長い年月、多くの術師に使われてきたことが伝わってきた。

 

 

---

 

夜蛾は一本の刀を取り出す。

 

「これは呪力を流しやすいよう調整された訓練用の刀だ」

 

真剣ではない。

 

刃は潰されている。

 

しかし木刀とは違う重量感があった。

 

夜蛾は凛子へ差し出す。

 

「持ってみろ」

 

「ああ」

 

凛子は両手で受け取る。

 

(……重い)

 

木刀とは重心がまるで違う。

 

自然と構えも変わる。

 

夜蛾は頷いた。

 

「木刀では分からない感覚だ」

 

「武器が変われば間合いも変わる」

 

「今日からは、この感覚も覚えろ」

 

「はい」

 

歌姫も訓練用の刀を受け取る。

 

慣れない重さに少しだけ表情が曇った。

 

「思ったより難しいですね……」

 

「だから練習する」

 

夜蛾は短く答えた。

 

 

---

 

訓練場。

 

二人は訓練用の刀で素振りを始める。

 

一振り。二振り。
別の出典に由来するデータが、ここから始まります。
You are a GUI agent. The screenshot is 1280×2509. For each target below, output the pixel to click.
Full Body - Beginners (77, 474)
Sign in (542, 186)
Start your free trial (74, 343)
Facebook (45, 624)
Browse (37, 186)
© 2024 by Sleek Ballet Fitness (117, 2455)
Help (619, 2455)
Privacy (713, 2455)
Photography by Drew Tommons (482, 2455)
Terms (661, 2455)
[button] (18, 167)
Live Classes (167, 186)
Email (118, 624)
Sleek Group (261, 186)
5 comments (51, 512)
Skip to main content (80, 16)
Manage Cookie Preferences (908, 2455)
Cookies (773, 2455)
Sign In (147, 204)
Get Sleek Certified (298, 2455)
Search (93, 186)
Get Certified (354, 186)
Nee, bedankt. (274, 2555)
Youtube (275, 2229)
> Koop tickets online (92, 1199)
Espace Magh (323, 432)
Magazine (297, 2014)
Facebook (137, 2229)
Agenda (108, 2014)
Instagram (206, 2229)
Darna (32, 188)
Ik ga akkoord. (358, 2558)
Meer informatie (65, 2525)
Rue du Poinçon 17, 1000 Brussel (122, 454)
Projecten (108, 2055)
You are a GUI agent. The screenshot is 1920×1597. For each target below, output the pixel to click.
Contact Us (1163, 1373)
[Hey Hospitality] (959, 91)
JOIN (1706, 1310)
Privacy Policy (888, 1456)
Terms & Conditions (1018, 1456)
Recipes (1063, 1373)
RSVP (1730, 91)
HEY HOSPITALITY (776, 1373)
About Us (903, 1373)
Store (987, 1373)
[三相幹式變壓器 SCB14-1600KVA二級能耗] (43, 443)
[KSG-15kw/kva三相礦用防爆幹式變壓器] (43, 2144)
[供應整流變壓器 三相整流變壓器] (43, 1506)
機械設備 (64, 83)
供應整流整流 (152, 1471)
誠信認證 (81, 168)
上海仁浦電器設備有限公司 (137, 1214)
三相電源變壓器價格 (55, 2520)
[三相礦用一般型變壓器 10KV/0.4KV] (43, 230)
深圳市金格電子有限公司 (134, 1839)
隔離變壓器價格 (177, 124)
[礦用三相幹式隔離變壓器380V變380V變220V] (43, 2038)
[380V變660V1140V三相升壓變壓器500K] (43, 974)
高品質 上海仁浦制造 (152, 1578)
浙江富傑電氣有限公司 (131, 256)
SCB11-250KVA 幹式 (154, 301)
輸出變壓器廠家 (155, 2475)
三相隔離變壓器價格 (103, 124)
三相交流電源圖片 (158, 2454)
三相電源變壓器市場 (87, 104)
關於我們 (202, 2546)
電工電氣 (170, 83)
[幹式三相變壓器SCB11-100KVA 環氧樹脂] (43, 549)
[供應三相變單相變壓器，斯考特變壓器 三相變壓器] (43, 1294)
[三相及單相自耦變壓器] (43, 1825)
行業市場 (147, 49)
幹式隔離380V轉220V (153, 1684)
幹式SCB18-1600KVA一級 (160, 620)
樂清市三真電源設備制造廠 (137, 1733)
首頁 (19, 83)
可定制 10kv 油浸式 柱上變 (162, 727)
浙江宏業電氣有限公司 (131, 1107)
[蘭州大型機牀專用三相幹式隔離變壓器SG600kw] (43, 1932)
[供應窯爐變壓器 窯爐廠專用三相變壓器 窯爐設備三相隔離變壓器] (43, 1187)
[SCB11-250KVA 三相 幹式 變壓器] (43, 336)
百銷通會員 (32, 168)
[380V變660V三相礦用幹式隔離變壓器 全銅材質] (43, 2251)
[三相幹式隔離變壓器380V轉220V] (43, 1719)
三振り。

 

木刀とは違う重さが腕へ伝わる。

 

歌姫は何度か姿勢を崩した。

 

一方、凛子はすぐに重心を合わせ始める。

 

夜蛾は静かに見ていた。

 

(順応が早い)

 

だが、まだ力みに無駄がある。

 

「秋山」

 

「ああ」

 

「刀は腕で振るな」

 

「腰で振れ」

 

凛子は言われた通り、腰の動きを意識する。

 

振り下ろした一太刀。

 

風を切る音が明らかに変わった。

 

「……なるほど」

 

夜蛾は頷く。

 

「今の感覚を忘れるな」

 

 

---

 

昼休み。

 

歌姫が木陰へ腰を下ろす。

 

「秋山」

 

「ああ」

 

「あなた、本当に覚えるのが早いわね」

 

凛子は首を横に振る。

 

「夜蛾先生の教え方は分かりやすい」

 

「私は、その通りにやっているだけだ」

 

歌姫は小さく笑う。

 

「そういうところ、真面目よね」

 

「そうか?」

 

「ええ」

 

歌姫は少しだけ肩の力を抜いた。

 

同じ学年。

 

少しずつだが、お互いに遠慮なく話せるようになってきていた。

 

 

---

 

夕方。

 

訓練を終えた夜蛾は、凛子を呼び止めた。

 

「秋山」

 

「一つだけ覚えておけ」

 

「ああ」

 

夜蛾は保管庫の方へ視線を向ける。

 

「今日使った刀は訓練用だ」

 

「だが、術師には自分の得物が必要になる」

 

「自分の得物……」

 

「いずれ、お前にも一本の刀を預ける」

 

「その日まで」

 

「剣も術式も磨き続けろ」

 

凛子は静かに頷いた。

 

「ああ」

 

その言葉の意味を、この時の凛子はまだ深く理解していなかった。

 

夜蛾から託される一本の刀が、自らの術式と共に歩む、生涯の相棒になることを、この時はまだ知らない。